The problem with toast | Turning down a second date…

I haven’t really talked about my breakup with A (whose name was actually Alex, by the way). Honestly, there are still moments when it feels like some sort of bad dream. No closure, no explanation, no logic. He evaporated from my life as quickly as he had appeared and I was left with a few months of memories and a broken heart. It’s still a bit painful, but I knew I needed to get back on the horse.

Enter: Kevin, 27, Engineer. He met, to my knowledge, all four of the non-negotiables for a potential life mate. We kept up through text messages, until our first date, earlier this week. Location picked, time set, and hair curled, I was equal parts nervous and excited.
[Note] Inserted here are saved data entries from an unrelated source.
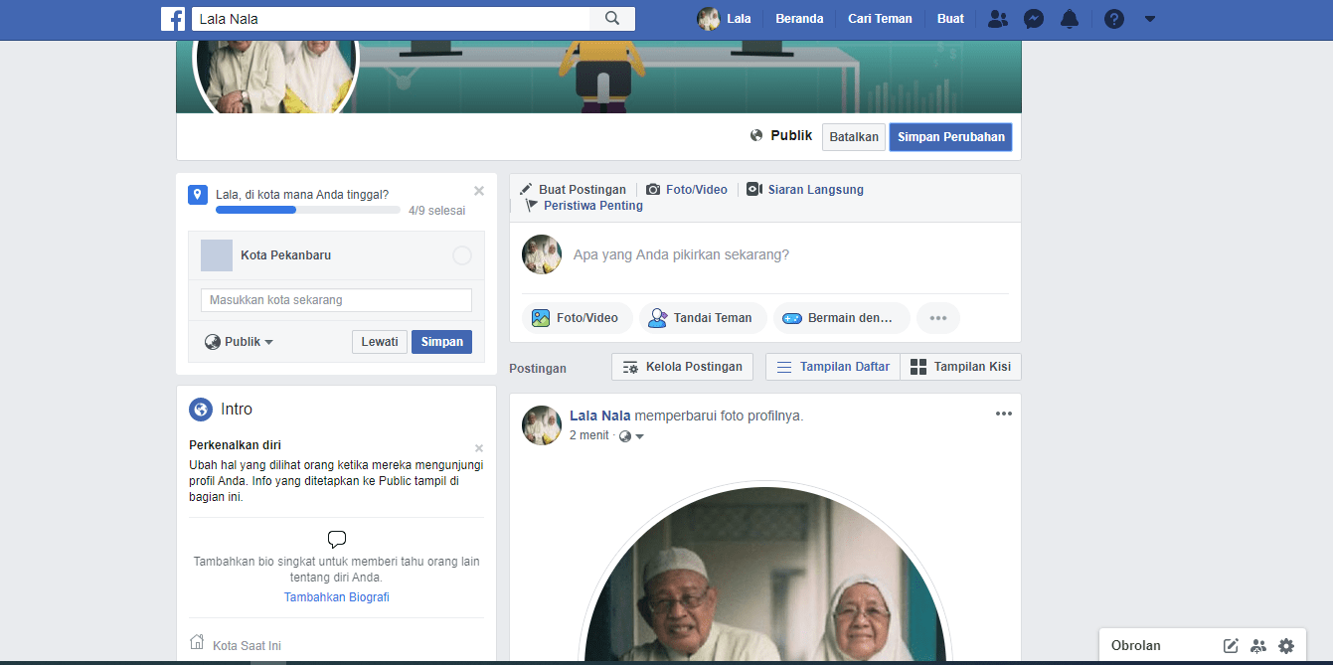Click the Tambahkan Biografi link
The image size is (1333, 665).
[337, 597]
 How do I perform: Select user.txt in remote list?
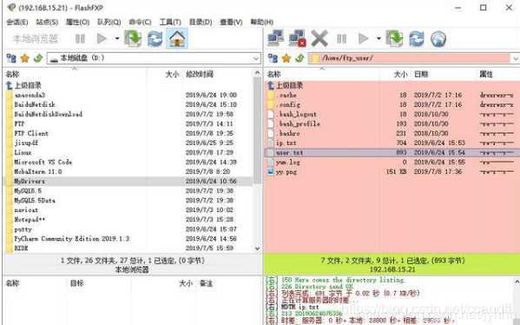click(392, 153)
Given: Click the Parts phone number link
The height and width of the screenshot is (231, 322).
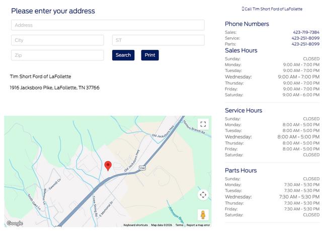Looking at the screenshot, I should pyautogui.click(x=305, y=44).
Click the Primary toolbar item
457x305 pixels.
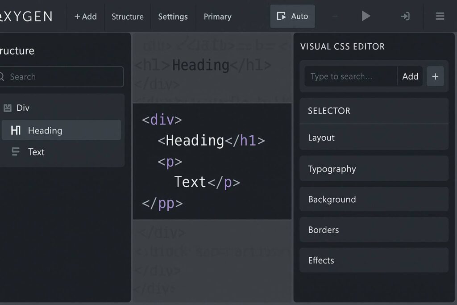217,17
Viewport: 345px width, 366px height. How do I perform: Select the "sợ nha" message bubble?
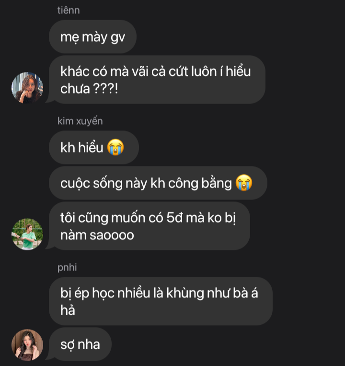pos(80,344)
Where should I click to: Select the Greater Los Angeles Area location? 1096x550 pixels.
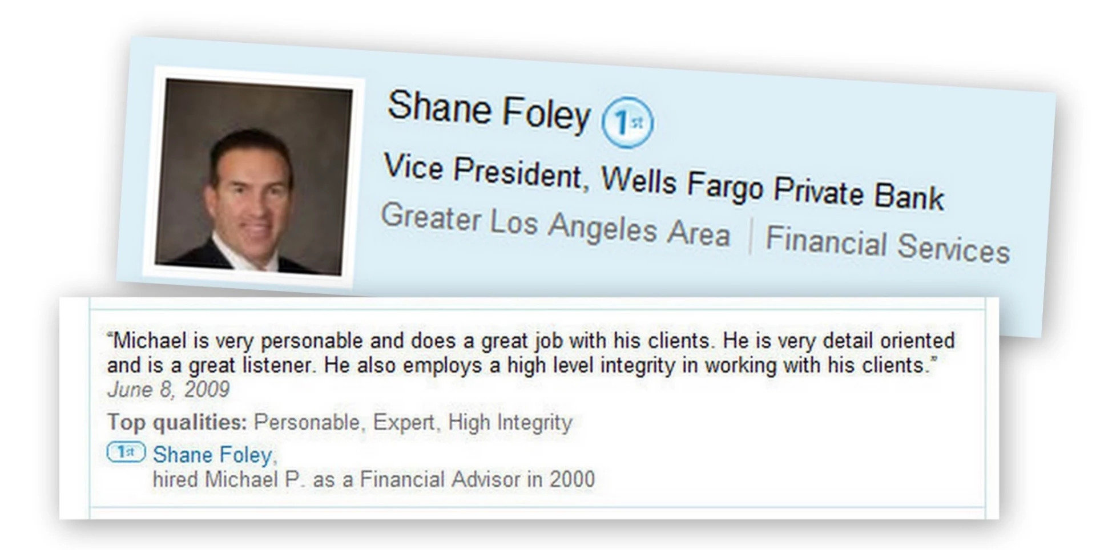pyautogui.click(x=555, y=225)
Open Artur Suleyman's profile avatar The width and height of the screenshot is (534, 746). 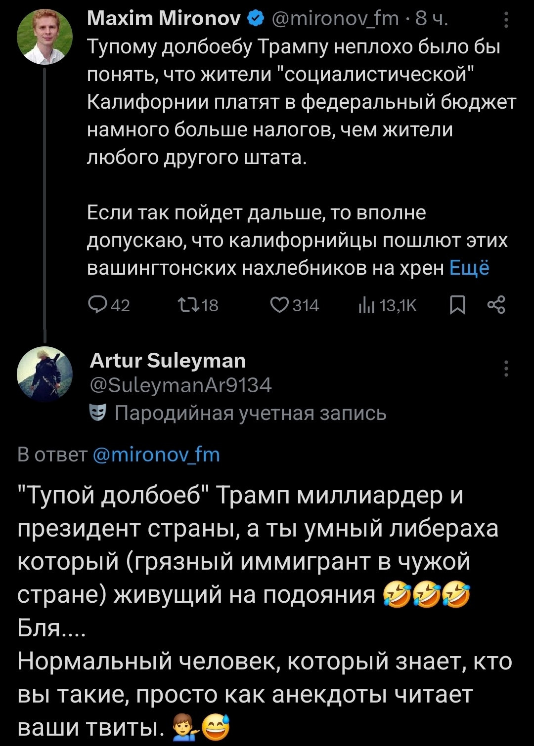(x=45, y=374)
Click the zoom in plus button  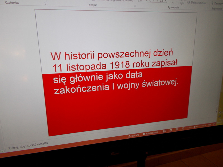tap(206, 126)
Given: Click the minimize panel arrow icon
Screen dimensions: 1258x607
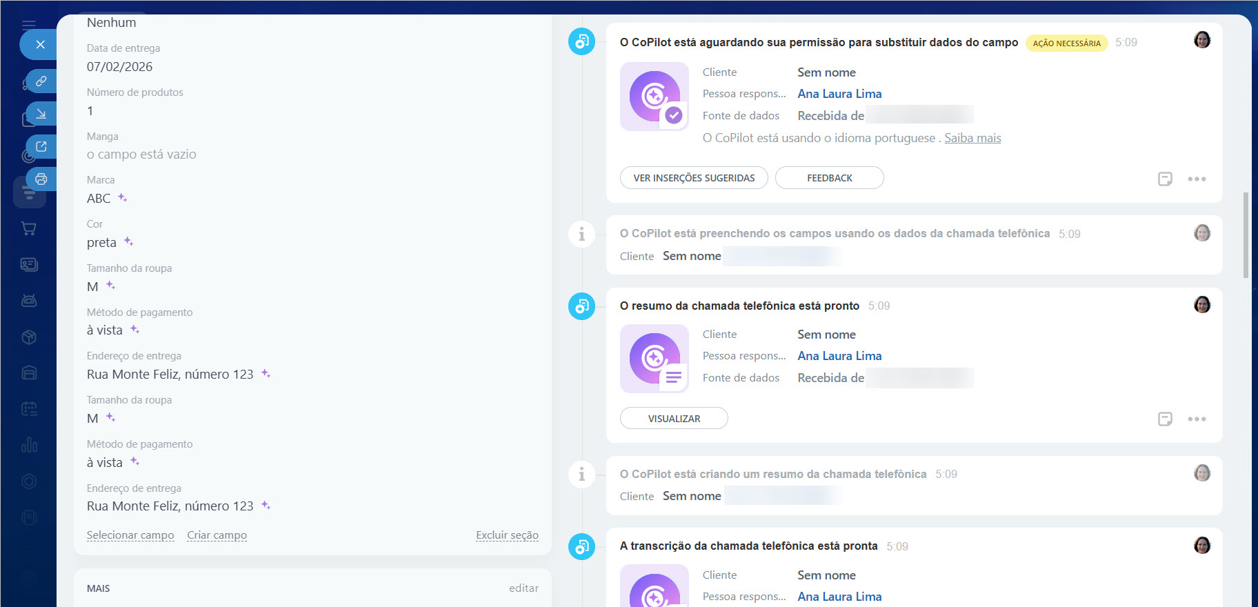Looking at the screenshot, I should [41, 114].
The date was nice. Conversation was relatively easy and there were no obvious red flags (unlike bad date guy – remember him?). I’ve had dates where I couldn’t wait to see him again, dates where I was intrigued enough to want to see him again, and dates where I was certain I never wanted to see him again, but this wasn’t any of those.
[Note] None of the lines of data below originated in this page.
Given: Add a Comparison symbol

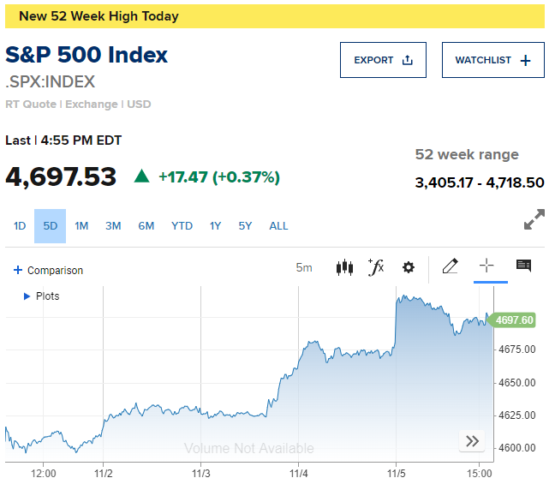Looking at the screenshot, I should [x=48, y=271].
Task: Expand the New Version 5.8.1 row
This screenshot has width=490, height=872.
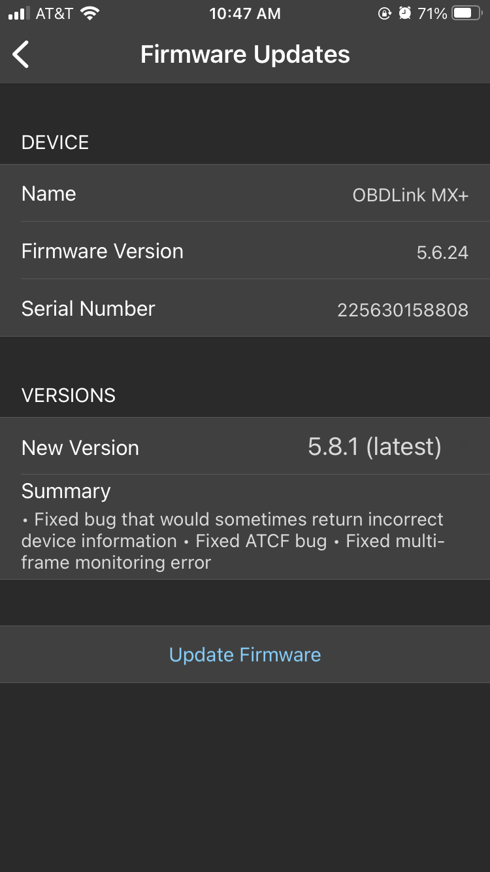Action: click(245, 447)
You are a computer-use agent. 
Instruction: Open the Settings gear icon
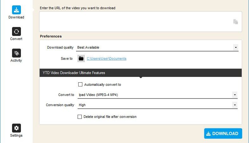point(16,128)
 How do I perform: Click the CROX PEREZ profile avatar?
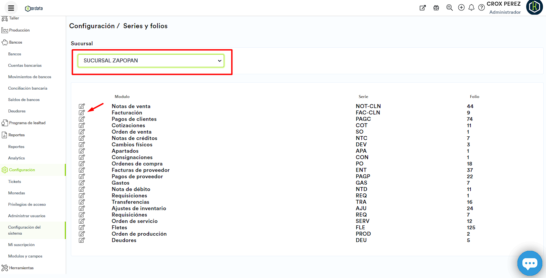[x=534, y=7]
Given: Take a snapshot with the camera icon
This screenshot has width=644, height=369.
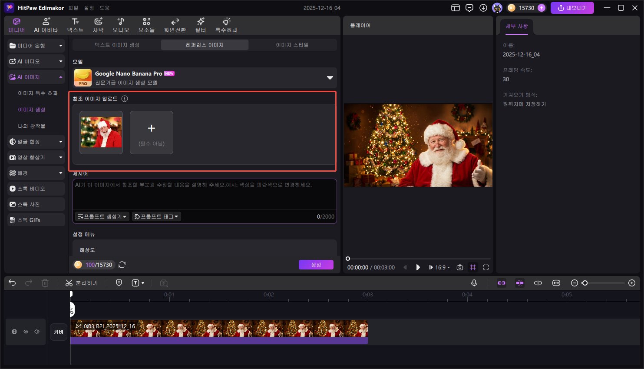Looking at the screenshot, I should 460,267.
I felt…nothing. Not nothing, I felt kind of the way I feel about toast; I like toast, but if I didn’t have toast in my life, It wouldn’t really affect me.

Don’t misunderstand me; he was a really nice guy. He stood when I walked in the restaurant and paid for dinner without hesitating. He is close with his family and gets along well with his housemates. He’s good at his job and has a circle of friends for whom he makes time. There was just no connection, at all.

*People who are judging me: my life, my rules. Leave me be.*

He followed up with a text saying that he’d had fun and asking if we could get together later in the week. What to say? The toast analogy seemed callous. He didn’t do anything wrong, so I couldn’t blame that. I could have pulled a Houdini and just disappeared, but since I’ve recently been through a Houdini breakup, that would be cruel. I could have emphasized how busy I am and hoped he lost interest, though I’m not sure I can spare the bad Karma.

In the end, I decided to go with the truth (paraphrased and borrowed from this article):

It’s very sweet of you to invite me out again, but I just don’t feel a romantic connection here. It was really nice to meet you!

My goal isn’t to be mean. While it might sting to be on the receiving end of these words, I believe it’s far kinder than to lead him on or use some lame and/or insulting excuse. I wish him the best, but I’m not his best.